Health Insurance
- Which is more important when choosing a plan: cheaper premiums or less expensive co-payments?
It depends on your situation. If you're young and healthy, you can go for lower premiums and higher co-pays. But if you're older, have a chronic health condition or have young children who make frequent visits to the doctor, you're better off with higher premiums and lower co-pays. You also have to weigh the value of your health plan vs. price. If you go with a cheap health plan but it doesn't pay for the benefits you need, you are not getting good value for your health-insurance dollars.
- What is a lifetime maximum benefit?
A lifetime maximum is a cap on the amount of benefits available to a policyholder. The cap is designed to keep the cost of benefits affordable and to stabilize potential future costs. Many health plans cap lifetime benefits at $1 million and are most often applied to mental illness, drug and alcohol treatment, and organ transplants.

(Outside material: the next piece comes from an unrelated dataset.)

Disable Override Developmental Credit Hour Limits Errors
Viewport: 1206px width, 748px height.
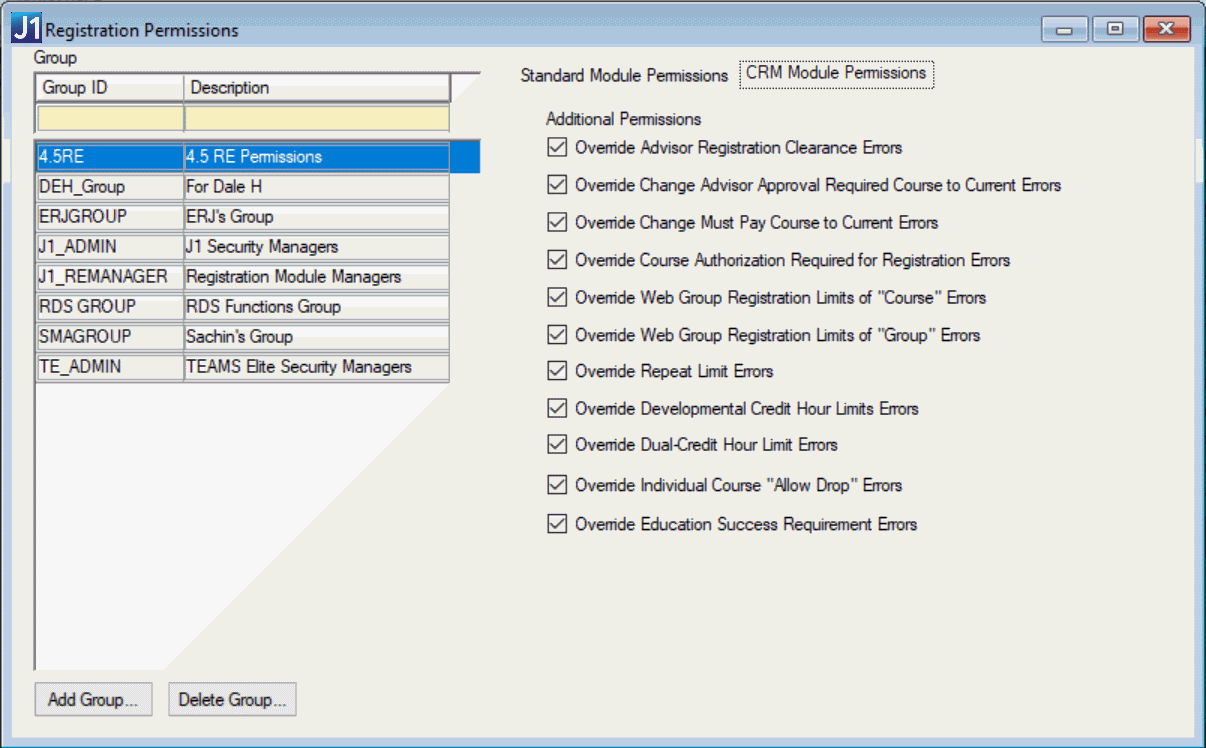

If a plan has a relatively low lifetime maximum cap, think carefully about how much risk you're willing to assume. Even if you're healthy, the expenses incurred from one severe car accident — including hospitalization and outpatient physical therapy — can easily exceed a $100,000 cap.

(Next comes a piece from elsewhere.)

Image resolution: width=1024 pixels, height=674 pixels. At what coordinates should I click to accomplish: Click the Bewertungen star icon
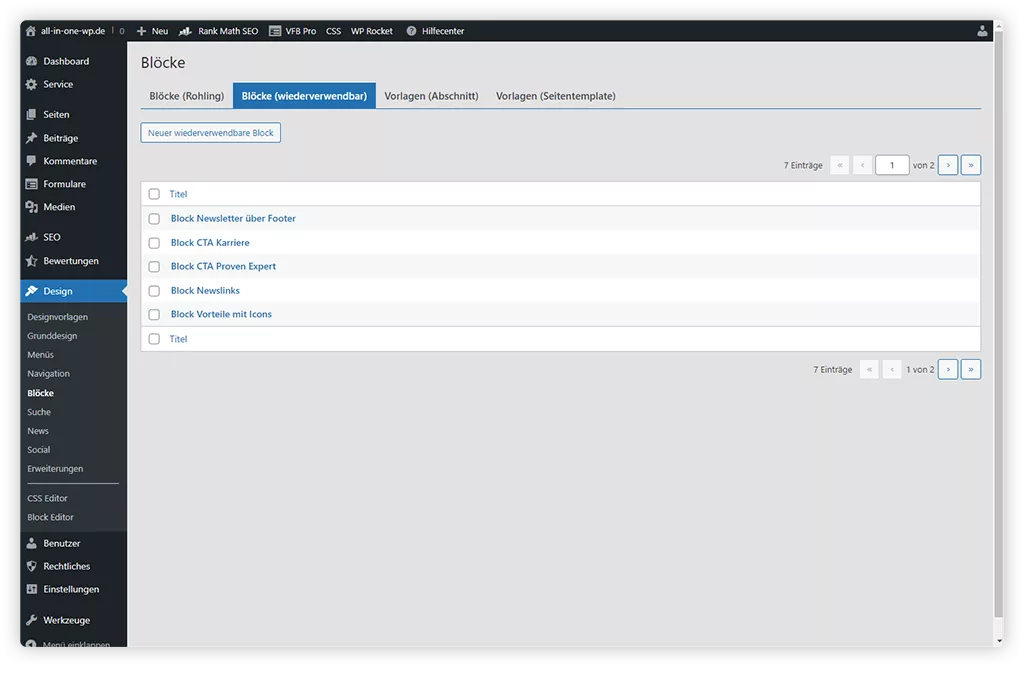tap(32, 261)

- What's best, an HMO, PPO or POS? And what are they?
There are several health-plan varieties, including traditional fee-for-service plans (FFS), health-maintenance organizations (HMOs), point-of-service plans (POS) and preferred-provider organizations (PPO). Each plan has its own features to consider before making your choice.
HMOs are the least expensive but also the least flexible. They require that you select a primary-care physician. You must obtain pre-authorizations for certain medical procedures and in order to see specialists. POS plans are more flexible than HMOs, but they also require you to select a primary-care physician.

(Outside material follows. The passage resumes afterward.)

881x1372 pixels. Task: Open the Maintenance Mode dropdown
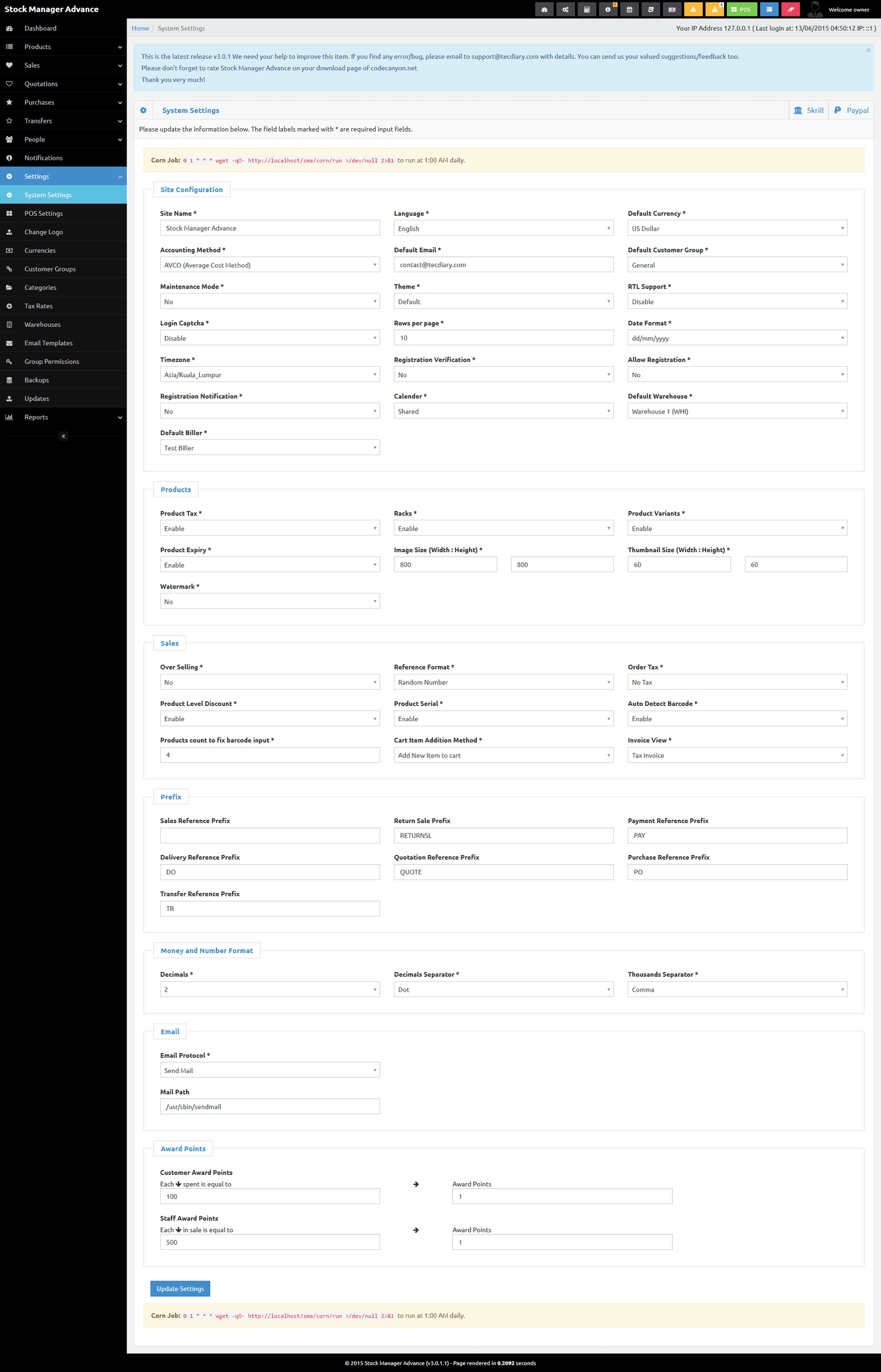[269, 301]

PPOs give policyholders a financial incentive — in the form of reasonable co-payments — to stay within the group's network of practitioners, although you can usually visit out-of-network specialists without pre-approval.
- What is a drug formulary and what are pharmacy benefit tiers?
A formulary is the list of medications for which a health plan pays. Most health plans that pay for prescription drugs have pharmacy benefit tiers that group certain medications together for pricing purposes. Brand-name drugs, usually in the top tier, are the most expensive; generic medications are in the lower tiers and are the least expensive. Your prescription drug co-pay for a medication in the lowest tier may range from $5 to $10, while your co-pay for drugs in the highest tier may range from $25 to $50.